I am writing a method that returns the nth element in the Fibonacci sequence, but am running into an unexpected end error.
def fib_seq(n)
a = [0]
n.times do |i|
if i==0
a[i] = 0
else if i==1
a[i] = 1
else
a[i] = a[i-1] + a[i-2]
end
end
return a[n]
end
puts fib_seq(4)
Any tip on what I can be screwing up on?
Assuming you are trying to return the nth (and not the (n-1)th, i.e. fib(1) = 0 NOT fib(0) = 0).
I fixed it by changing:
else if i==1
to
elsif i==1
(AND)
return a[n]
to
return a[n - 1]
So your final code should look like:
def fibSeq(n)
a = [0]
n.times do |i|
if i==0
a[i] = 0
elsif i==1
a[i] = 1
else
a[i] = a[i-1] + a[i-2]
end
end
return a[n-1]
end
puts fibSeq(4)
Per your comment below, the following code will work:
def fibSeq(n)
a = [0]
(n+1).times do |i|
if i==0
a[i] = 0
elsif i==1
a[i] = 1
else
a[i] = a[i-1] + a[i-2]
end
end
return a[n]
end
puts fibSeq(4)
If you want to output the fibs as a list then use:
return a[0..n]
Instead of
return a[n]
elsif is what a c-style programmer (let's just say that means C, C++, Java, C#, etc...) would know as else if.
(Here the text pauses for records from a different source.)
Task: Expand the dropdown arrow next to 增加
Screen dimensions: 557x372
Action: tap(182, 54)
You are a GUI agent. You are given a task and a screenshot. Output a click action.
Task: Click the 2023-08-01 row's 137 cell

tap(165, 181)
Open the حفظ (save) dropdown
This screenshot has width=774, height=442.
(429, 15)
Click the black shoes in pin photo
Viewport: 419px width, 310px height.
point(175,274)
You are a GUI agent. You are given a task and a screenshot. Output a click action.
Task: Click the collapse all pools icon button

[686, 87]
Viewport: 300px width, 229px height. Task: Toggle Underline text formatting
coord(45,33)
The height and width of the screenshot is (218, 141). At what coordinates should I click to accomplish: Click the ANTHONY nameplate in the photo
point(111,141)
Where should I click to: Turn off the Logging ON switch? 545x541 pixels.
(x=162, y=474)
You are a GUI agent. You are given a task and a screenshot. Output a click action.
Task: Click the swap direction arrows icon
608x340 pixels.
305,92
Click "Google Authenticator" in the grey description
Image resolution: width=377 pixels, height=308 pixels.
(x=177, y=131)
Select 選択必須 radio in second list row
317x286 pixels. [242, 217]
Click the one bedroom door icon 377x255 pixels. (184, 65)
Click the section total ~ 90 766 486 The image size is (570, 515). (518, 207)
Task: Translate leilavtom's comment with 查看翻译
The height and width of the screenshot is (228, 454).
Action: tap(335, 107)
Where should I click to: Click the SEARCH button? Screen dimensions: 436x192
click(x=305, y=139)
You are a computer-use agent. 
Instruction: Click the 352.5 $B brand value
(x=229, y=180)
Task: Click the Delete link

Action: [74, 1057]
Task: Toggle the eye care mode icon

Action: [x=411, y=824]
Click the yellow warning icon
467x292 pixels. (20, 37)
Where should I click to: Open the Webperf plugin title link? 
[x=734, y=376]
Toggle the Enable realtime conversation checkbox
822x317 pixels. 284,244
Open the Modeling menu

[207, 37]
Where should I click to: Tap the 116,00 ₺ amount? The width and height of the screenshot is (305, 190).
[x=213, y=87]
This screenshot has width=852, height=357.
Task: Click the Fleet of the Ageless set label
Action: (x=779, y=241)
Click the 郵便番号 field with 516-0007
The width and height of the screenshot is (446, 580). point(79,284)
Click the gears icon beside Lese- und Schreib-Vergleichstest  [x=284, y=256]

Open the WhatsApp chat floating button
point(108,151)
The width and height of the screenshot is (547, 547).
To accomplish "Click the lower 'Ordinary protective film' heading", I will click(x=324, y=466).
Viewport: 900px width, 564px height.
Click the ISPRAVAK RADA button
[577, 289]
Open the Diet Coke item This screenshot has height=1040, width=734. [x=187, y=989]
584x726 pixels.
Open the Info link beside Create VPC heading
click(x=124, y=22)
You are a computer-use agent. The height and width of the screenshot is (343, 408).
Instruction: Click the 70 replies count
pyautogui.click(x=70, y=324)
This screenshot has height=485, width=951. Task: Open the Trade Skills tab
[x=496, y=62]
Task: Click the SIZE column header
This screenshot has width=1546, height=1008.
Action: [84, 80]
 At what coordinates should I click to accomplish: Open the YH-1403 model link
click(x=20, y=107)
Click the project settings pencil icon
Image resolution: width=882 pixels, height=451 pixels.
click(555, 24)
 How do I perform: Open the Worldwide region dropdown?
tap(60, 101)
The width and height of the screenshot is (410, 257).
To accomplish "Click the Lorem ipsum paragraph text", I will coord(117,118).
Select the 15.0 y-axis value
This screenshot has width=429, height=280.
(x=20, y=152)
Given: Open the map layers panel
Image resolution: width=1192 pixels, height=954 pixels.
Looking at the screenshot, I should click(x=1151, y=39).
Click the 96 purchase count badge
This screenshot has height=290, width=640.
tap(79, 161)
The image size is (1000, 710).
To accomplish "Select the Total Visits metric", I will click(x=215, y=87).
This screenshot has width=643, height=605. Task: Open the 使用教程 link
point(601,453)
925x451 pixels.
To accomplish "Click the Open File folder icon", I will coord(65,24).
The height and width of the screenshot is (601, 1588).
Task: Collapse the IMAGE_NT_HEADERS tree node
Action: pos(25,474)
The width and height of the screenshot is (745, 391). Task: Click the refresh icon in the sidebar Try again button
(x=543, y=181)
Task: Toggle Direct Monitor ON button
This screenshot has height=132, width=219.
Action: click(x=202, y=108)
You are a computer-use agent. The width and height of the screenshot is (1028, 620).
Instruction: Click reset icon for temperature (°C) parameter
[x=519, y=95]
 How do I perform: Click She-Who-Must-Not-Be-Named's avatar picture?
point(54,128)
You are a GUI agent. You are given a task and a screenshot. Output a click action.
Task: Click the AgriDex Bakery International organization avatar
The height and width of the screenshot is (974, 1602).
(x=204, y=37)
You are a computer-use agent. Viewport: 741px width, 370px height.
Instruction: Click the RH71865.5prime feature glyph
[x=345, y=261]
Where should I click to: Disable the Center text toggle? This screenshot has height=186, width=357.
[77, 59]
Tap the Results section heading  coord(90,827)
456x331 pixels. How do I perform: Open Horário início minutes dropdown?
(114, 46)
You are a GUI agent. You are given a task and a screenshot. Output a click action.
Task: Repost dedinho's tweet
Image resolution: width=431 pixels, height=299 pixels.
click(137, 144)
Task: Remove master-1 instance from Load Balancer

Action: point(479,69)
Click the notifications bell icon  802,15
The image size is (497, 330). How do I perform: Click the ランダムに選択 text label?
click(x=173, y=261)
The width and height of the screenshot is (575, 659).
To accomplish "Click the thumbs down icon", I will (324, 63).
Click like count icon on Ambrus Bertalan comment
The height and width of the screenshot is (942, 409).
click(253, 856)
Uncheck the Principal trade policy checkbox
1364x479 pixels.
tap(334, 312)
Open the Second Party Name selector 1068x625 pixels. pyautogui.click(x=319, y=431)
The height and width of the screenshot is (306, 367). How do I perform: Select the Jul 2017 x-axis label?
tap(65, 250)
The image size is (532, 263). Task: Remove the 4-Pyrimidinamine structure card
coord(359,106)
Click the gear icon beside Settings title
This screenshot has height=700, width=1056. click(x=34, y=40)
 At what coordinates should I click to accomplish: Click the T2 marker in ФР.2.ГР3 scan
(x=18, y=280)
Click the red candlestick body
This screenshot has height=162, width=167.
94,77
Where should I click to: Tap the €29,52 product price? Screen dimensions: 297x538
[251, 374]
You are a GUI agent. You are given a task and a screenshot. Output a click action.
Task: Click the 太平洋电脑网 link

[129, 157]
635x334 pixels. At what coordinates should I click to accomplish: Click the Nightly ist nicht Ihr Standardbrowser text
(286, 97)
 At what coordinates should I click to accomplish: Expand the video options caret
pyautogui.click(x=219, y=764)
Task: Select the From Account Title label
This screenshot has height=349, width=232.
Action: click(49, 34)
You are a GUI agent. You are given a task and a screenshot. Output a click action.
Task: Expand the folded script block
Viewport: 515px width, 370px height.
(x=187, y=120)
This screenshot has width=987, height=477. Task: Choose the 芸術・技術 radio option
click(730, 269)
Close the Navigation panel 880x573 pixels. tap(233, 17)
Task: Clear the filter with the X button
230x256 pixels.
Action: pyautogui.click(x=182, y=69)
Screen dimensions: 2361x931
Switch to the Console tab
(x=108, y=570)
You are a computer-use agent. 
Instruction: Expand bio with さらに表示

I believe that in ruby else if actually does two things it, (1) acts as the else from the above if statement, then it (2) acts as an if.
Very optimised code
Version 1
def fib(n, cache)
return 1 if n <= 2
return cache[n] if cache[n]
cache[n] = fib(n - 1, cache) + fib(n - 2, cache)
end
cache = {}
puts fib(5,cache)
Version 2
def fib(n)
return 1 if n <= 2
fib_index = 3
a, b = 1, 1
while fib_index <= n
c = a + b
a = b
b = c
fib_index += 1
end
c
end
puts fib(100)
If you go recursive this is the seudo-code:
fib(n) {
if n = 0 -> return 0
else if n = 1 -> return 1
else -> return fib(n-1) + fib (n-2)
}
lowercase_with_underscoresfor method and variables.